John Keller, CRM ARM CIC AAI is Client Advisor & Risk Manager at Gulfshore Insurance specializing in non-profit and religious organizations. John works with a wide range of business clients to deliver strategic risk analysis and guidance. Comments and questions are welcome at jkeller@gulfshoreinsurance.com

Coronavirus: Key Concerns for EmployersAs concern about coronavirus – the upper-respiratory infection that was first diagnosed in humans in Wuhan, China in late 2019, and has spread to the United States in recent days – grows worldwide, employers face a series of questions regarding the impact the virus will have on the workplace.

What Must Employers Do to Maintain a Safe Workplace?

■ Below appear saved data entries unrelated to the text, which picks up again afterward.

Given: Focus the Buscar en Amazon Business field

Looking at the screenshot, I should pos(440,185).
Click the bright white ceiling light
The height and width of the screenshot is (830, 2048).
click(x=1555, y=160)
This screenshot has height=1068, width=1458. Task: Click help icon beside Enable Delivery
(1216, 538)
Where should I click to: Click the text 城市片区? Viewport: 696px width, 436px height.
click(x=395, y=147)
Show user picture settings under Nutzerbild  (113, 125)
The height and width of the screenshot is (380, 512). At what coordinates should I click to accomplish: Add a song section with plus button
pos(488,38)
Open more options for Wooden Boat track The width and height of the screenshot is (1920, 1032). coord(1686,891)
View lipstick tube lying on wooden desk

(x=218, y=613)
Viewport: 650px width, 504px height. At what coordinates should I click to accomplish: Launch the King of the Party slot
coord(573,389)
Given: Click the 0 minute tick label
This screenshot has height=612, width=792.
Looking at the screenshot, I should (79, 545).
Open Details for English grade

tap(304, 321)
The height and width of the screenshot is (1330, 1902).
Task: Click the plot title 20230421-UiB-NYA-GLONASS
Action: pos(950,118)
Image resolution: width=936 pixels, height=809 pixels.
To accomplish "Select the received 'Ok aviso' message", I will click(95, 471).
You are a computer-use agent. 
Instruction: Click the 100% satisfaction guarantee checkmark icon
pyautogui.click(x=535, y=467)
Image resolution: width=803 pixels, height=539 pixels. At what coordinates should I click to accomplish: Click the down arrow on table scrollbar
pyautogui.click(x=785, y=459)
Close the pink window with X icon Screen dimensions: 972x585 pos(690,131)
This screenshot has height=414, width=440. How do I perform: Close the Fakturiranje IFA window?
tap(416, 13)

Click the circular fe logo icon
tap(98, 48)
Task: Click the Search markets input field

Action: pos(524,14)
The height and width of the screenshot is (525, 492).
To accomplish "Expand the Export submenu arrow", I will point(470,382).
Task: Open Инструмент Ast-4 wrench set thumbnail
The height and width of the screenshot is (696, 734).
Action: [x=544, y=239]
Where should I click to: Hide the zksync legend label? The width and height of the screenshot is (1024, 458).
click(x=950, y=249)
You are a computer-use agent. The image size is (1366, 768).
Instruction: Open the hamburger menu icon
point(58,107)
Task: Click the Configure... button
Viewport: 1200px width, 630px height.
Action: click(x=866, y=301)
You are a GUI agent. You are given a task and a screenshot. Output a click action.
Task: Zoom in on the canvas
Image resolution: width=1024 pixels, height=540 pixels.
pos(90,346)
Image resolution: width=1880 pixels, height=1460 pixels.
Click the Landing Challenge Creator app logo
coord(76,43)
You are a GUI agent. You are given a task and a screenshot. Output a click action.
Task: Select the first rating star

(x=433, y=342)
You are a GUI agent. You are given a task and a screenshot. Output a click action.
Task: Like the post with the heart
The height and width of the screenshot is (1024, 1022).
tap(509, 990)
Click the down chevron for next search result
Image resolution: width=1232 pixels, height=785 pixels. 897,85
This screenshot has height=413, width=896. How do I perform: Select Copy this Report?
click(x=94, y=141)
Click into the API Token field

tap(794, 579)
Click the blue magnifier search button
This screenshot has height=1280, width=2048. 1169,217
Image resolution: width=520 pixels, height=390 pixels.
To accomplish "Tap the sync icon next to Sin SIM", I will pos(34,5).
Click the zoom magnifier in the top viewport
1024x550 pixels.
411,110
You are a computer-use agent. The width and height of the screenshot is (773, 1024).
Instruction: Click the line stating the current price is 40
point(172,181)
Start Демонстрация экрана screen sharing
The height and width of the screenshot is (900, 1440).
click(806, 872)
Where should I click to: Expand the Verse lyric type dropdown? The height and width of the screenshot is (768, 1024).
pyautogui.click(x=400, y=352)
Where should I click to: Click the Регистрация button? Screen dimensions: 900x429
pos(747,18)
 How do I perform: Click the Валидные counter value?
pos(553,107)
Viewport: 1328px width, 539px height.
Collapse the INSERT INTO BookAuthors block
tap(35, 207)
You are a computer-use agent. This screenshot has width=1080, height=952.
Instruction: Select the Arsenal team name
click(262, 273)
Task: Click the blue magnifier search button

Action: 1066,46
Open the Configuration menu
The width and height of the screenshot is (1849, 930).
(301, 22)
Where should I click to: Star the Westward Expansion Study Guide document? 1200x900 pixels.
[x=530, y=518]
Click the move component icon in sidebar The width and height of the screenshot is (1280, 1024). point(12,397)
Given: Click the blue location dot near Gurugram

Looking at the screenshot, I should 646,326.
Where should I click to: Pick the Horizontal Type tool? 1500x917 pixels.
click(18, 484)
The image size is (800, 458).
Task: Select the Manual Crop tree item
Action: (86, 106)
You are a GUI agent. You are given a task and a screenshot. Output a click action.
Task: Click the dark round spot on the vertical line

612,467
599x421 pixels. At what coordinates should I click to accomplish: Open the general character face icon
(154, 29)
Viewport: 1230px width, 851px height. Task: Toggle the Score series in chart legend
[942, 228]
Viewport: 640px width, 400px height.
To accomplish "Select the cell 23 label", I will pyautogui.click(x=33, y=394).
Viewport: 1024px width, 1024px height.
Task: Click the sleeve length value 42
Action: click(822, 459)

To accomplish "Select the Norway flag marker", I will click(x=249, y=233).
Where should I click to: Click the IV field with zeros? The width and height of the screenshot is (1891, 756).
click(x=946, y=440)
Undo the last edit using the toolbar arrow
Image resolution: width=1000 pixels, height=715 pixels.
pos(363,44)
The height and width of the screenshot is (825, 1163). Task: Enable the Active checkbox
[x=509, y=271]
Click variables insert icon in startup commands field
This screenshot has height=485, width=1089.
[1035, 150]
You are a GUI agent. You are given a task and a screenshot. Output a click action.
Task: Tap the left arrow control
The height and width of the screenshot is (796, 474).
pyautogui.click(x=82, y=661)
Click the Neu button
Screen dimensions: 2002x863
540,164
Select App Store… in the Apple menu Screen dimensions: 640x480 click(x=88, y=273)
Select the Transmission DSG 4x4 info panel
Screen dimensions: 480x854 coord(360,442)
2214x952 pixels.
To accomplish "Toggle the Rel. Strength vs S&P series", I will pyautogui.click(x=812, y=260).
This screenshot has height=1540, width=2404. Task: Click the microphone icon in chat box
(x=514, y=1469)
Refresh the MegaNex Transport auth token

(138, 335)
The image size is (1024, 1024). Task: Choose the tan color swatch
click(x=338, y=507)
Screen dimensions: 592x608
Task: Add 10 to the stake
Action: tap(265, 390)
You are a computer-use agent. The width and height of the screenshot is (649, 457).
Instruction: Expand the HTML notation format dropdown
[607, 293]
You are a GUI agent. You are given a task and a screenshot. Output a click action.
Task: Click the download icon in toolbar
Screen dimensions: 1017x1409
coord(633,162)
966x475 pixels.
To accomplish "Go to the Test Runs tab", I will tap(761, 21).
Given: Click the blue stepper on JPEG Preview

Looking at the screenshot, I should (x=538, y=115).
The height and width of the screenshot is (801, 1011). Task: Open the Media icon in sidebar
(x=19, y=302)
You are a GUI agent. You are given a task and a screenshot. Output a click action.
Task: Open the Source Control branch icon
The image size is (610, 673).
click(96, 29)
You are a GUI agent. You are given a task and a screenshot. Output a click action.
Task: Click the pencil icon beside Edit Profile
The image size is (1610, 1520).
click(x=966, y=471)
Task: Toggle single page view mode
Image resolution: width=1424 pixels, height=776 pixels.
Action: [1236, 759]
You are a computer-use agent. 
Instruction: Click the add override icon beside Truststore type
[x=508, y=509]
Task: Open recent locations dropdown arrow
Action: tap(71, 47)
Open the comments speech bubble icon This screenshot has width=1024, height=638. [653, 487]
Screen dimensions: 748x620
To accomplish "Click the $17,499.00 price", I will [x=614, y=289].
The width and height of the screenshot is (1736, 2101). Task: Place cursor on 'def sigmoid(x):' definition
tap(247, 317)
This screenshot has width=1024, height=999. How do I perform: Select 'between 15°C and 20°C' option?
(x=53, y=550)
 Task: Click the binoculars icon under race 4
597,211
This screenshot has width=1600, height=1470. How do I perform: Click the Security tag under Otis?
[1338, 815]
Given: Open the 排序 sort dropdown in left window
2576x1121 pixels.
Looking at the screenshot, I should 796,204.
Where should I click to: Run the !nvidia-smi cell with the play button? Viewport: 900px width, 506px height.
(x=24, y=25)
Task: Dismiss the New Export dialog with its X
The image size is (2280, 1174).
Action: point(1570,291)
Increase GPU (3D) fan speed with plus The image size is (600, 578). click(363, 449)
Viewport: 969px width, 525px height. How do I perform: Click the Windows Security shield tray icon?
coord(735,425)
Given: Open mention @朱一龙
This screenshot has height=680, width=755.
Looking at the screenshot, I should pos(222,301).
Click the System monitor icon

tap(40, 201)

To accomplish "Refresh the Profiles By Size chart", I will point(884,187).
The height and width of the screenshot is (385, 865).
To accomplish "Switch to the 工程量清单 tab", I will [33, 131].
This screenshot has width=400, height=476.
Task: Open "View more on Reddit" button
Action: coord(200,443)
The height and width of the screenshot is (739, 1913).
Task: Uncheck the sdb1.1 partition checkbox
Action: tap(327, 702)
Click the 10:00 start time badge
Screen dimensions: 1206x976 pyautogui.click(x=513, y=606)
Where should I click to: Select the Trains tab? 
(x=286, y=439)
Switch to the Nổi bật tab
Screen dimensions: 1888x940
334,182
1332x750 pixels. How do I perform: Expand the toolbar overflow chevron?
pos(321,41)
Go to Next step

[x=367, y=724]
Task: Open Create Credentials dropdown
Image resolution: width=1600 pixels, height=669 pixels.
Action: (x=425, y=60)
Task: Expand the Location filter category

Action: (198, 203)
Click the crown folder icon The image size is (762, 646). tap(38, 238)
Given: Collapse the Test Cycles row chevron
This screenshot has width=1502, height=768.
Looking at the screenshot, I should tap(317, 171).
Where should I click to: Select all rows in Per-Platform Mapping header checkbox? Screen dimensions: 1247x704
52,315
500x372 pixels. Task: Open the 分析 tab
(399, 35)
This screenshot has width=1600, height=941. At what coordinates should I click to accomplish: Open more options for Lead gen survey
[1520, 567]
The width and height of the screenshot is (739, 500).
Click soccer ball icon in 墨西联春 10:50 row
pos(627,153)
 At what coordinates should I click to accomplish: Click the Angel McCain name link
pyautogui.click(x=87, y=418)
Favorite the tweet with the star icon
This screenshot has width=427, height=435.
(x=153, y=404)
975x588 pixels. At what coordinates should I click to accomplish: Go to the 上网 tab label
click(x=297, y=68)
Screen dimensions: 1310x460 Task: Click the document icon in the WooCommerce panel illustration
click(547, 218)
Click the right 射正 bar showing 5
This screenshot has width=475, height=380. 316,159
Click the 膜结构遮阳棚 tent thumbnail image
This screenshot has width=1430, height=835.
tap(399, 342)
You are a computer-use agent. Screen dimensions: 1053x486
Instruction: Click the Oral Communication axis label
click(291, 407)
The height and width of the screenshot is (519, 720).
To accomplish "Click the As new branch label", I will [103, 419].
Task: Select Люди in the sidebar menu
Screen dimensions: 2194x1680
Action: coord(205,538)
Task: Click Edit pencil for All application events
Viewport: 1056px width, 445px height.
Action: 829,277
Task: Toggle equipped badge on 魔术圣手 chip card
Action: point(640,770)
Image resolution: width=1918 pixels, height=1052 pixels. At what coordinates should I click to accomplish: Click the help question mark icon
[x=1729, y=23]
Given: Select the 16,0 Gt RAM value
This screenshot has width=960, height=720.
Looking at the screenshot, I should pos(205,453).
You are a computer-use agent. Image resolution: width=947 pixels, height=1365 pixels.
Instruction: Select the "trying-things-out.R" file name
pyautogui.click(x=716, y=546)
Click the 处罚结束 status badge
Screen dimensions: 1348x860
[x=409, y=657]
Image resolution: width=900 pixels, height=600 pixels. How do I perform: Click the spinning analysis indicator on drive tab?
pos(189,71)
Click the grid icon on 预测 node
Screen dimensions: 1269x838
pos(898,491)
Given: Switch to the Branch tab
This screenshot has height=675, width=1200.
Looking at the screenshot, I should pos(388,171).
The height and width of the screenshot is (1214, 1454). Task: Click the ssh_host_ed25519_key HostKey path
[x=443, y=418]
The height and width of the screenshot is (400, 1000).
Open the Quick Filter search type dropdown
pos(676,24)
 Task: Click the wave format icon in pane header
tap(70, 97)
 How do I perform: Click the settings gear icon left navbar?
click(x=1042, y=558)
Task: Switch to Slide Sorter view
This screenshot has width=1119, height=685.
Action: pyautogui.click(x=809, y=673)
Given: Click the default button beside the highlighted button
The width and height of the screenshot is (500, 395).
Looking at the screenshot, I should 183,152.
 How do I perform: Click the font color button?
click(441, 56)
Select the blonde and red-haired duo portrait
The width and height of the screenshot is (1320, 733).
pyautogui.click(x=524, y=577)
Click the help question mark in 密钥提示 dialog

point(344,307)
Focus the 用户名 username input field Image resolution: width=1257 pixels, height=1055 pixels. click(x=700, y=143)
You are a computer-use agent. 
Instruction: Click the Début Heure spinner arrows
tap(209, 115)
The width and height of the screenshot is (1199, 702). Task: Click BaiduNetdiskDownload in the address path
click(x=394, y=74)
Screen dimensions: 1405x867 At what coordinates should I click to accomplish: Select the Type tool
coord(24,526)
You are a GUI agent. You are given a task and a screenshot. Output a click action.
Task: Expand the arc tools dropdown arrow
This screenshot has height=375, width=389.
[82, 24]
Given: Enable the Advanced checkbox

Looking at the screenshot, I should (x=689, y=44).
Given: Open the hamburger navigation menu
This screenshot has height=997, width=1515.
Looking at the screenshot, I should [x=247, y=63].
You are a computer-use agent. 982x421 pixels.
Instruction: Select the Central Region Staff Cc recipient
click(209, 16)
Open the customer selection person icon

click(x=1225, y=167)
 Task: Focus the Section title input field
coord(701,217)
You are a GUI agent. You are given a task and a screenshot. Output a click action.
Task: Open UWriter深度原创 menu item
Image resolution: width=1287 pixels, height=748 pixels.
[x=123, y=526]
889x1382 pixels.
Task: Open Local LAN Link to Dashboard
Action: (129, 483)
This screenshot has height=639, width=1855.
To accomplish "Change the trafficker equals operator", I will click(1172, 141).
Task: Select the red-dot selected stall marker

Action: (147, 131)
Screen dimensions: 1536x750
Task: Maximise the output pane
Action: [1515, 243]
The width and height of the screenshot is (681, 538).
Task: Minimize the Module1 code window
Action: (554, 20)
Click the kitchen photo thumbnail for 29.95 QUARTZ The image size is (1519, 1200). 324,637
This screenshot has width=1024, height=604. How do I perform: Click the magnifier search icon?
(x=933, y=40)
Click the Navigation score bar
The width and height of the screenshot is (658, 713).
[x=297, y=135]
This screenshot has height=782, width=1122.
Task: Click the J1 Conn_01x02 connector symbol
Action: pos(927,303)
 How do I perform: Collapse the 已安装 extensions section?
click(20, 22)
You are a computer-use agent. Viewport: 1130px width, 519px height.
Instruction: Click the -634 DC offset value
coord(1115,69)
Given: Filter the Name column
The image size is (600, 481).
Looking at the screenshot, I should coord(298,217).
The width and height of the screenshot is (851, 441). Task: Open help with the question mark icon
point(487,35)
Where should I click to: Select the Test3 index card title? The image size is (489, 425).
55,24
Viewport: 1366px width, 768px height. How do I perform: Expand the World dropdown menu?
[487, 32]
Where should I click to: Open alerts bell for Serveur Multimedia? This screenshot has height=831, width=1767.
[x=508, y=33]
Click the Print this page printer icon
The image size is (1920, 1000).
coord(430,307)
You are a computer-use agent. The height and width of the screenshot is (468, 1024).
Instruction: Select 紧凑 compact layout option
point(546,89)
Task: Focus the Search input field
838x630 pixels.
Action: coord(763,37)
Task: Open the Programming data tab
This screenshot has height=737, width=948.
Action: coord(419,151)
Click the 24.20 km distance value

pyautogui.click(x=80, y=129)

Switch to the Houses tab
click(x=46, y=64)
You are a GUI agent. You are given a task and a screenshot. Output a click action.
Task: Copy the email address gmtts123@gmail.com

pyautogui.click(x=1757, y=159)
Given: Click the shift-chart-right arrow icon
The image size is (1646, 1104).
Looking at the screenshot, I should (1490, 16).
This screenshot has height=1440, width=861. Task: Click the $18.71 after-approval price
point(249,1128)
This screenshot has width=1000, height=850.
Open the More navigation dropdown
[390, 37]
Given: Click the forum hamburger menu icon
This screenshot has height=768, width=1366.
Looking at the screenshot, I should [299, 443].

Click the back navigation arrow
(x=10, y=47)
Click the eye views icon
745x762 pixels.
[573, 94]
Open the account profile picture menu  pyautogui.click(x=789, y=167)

U.S. employers may have concerns about compliance with workplace safety laws, including the Occupational Safety and Health Act (OSHA). Under OSHA, workers have the right to working conditions that do not pose a risk of serious harm; to receive information and training about workplace hazards; and to exercise their rights without retaliation, among others. To that end, employers should continue to monitor the development of the coronavirus and analyze whether employees could be at actual risk of exposure.

Employers may refer to OSHA’s Guidance for Preparing Workplaces for an Influenza Pandemic. While not written to address coronavirus in particular, this guidance does provide steps employers can take to address public health crises. OSHA has also aggregated its resources relating directly to coronavirus, and will continue to update its guidance as conditions evolve.

Given that employers have a legal obligation to provide a safe workplace for employees, employers should take some basic steps to help prevent the spread of disease and keep employees healthy:

  • Educating employees on the signs and symptoms of the coronavirus and the precautions that can be taken to minimize the risk of contracting the virus. At this time, the CDC believes symptoms appear within two to fourteen days after exposure, with some infected individuals showing little to no signs.
  • Providing hand sanitizer and hand washing stations, flu masks and facial tissues; encouraging employees to wash hands with soap and water for at least 20 seconds; and cleaning and disinfecting frequently-touched objects and surfaces.
  • Minimizing unnecessary meetings and visitors, and assessing the risks of exposure by identifying workers who may have recently traveled to, come in direct contact with, or are scheduled to go to Wuhan City, and the Hubei Province in China.
  • Implementing and/or evaluating workplace emergency response protocols.
  • Implementing travel guidelines and procedures for approvals for travel to China.
  • Allowing sick employees to work from home or take leave as appropriate.

 

Some employee concerns will be reasonably based and consistent with guidance from the World Health Organization, CDC, and OSHA; other concerns may be driven by unfounded fear or speculation. Employers should continue to monitor the information and recommendations from the CDC, OSHA, the State Department, along with information from other federal, state, and local government agencies involved in the response.

Update 3/12/220: The Occupational Safety and Health Administration released guidance to help employers prepare their workplaces for an outbreak of COVID-19 — along with a reminder that any incidents of employees contracting the novel coronavirus at work are recordable illnesses, subject to the same rules and failure-to-record fines as other workplace injuries and illnesses.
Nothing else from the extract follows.